## Extract provided:
Soon, I found myself moving again, though—once again for a man. And once again, it didn’t last. Which I might have regretted, except that the breakup meant of course another move, which always brings me closer to the city I love. Thanks to my stint in the Warehouse District, I learned that Poppa Burger serves the best Flamin’ Hot Cheeto pies (24 hours a day), where to see the best Mexican drag shows (at Fiesta en Guadalajara on Irvington), and how to find the best up-and-coming local musicians (the dirt-cheap shows at the House of Creeps). As a bonus, my landlord indulged my whims, never blinking when I painted an accent wall crimson red or filled the huge warehouse walls with nails to fully display my art collection—one of the few things that follows me wherever I go.
Which brings me to my newest address, in the First Ward, where I’ve acquired yet more Houston wisdom: the best times to hit the hike-and-bike trails that wind along Buffalo Bayou, and where to take one’s neighbors for moules-frites (Cafe Brussels). Here, I walk to comedy shows at Station Theater, and watch as tall, fragile-looking townhomes devour the few cottages left on tiny streets, streets so quiet you hardly know that downtown is looming overhead.
My friends and family stopped helping me move a long time ago, not surprisingly. My credit report looks like I’m evading a stalker. I’ve long since given up having a landline, cable, or Internet (too expensive and difficult to transfer). My possessions have been pared down, monk-like, to only the barest necessities. But my life has never been fuller, or richer. I don’t live in Houston. I am a part of Houston, carving my way through it like a bayou after a long, heavy rain.

## Given exercise 1:
Quote the Houston essay from "Soon, I found" up to and including "wherever I go.".
The Houston essay and the records after it are independent material.

## Supplied records:
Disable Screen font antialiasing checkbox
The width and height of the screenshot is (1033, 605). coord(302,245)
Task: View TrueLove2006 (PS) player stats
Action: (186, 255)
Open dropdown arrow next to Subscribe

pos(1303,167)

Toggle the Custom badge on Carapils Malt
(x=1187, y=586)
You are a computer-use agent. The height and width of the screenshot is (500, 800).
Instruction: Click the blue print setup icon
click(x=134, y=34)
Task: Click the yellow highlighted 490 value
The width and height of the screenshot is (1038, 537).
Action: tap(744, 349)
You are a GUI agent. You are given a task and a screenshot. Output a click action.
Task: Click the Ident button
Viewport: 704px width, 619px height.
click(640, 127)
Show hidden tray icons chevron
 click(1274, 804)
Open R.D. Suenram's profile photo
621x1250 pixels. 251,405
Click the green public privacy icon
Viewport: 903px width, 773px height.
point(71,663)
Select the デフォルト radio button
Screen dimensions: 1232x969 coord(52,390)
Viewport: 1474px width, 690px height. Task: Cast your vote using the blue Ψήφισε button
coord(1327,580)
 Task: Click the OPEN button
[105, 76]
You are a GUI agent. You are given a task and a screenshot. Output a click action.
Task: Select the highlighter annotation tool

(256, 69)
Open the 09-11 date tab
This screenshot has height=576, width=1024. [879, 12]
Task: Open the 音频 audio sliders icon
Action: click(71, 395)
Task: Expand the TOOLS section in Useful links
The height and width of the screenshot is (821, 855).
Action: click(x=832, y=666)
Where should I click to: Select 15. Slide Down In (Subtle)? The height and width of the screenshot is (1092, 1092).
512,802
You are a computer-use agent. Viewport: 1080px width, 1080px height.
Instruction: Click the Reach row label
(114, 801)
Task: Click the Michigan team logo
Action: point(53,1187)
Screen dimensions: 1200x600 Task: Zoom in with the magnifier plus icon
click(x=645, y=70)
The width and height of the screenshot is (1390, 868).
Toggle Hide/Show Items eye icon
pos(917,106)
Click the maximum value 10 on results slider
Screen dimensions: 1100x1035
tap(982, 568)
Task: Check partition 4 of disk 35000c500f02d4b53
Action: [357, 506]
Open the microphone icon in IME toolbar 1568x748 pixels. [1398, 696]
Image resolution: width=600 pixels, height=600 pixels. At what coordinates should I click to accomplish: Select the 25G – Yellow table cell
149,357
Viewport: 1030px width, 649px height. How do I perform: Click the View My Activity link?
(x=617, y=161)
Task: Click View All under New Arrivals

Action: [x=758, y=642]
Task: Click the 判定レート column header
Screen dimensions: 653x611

## Given exercise 2:
In the records, edit the lines from the first record up to and including the line with "Action: click(x=832, y=666)" so that "Carapils Malt" becomes "Pilsner Malt", leaving everything else unchanged, and output those lines only.

## Full solution 1:
Soon, I found myself moving again, though—once again for a man. And once again, it didn’t last. Which I might have regretted, except that the breakup meant of course another move, which always brings me closer to the city I love. Thanks to my stint in the Warehouse District, I learned that Poppa Burger serves the best Flamin’ Hot Cheeto pies (24 hours a day), where to see the best Mexican drag shows (at Fiesta en Guadalajara on Irvington), and how to find the best up-and-coming local musicians (the dirt-cheap shows at the House of Creeps). As a bonus, my landlord indulged my whims, never blinking when I painted an accent wall crimson red or filled the huge warehouse walls with nails to fully display my art collection—one of the few things that follows me wherever I go.

## Full solution 2:
Disable Screen font antialiasing checkbox
The width and height of the screenshot is (1033, 605). coord(302,245)
Task: View TrueLove2006 (PS) player stats
Action: (186, 255)
Open dropdown arrow next to Subscribe

pos(1303,167)

Toggle the Custom badge on Pilsner Malt
(x=1187, y=586)
You are a computer-use agent. The height and width of the screenshot is (500, 800).
Instruction: Click the blue print setup icon
click(x=134, y=34)
Task: Click the yellow highlighted 490 value
The width and height of the screenshot is (1038, 537).
Action: tap(744, 349)
You are a GUI agent. You are given a task and a screenshot. Output a click action.
Task: Click the Ident button
Viewport: 704px width, 619px height.
click(640, 127)
Show hidden tray icons chevron
 click(1274, 804)
Open R.D. Suenram's profile photo
621x1250 pixels. 251,405
Click the green public privacy icon
Viewport: 903px width, 773px height.
point(71,663)
Select the デフォルト radio button
Screen dimensions: 1232x969 coord(52,390)
Viewport: 1474px width, 690px height. Task: Cast your vote using the blue Ψήφισε button
coord(1327,580)
 Task: Click the OPEN button
[105, 76]
You are a GUI agent. You are given a task and a screenshot. Output a click action.
Task: Select the highlighter annotation tool

(256, 69)
Open the 09-11 date tab
This screenshot has height=576, width=1024. [879, 12]
Task: Open the 音频 audio sliders icon
Action: click(71, 395)
Task: Expand the TOOLS section in Useful links
The height and width of the screenshot is (821, 855).
Action: click(x=832, y=666)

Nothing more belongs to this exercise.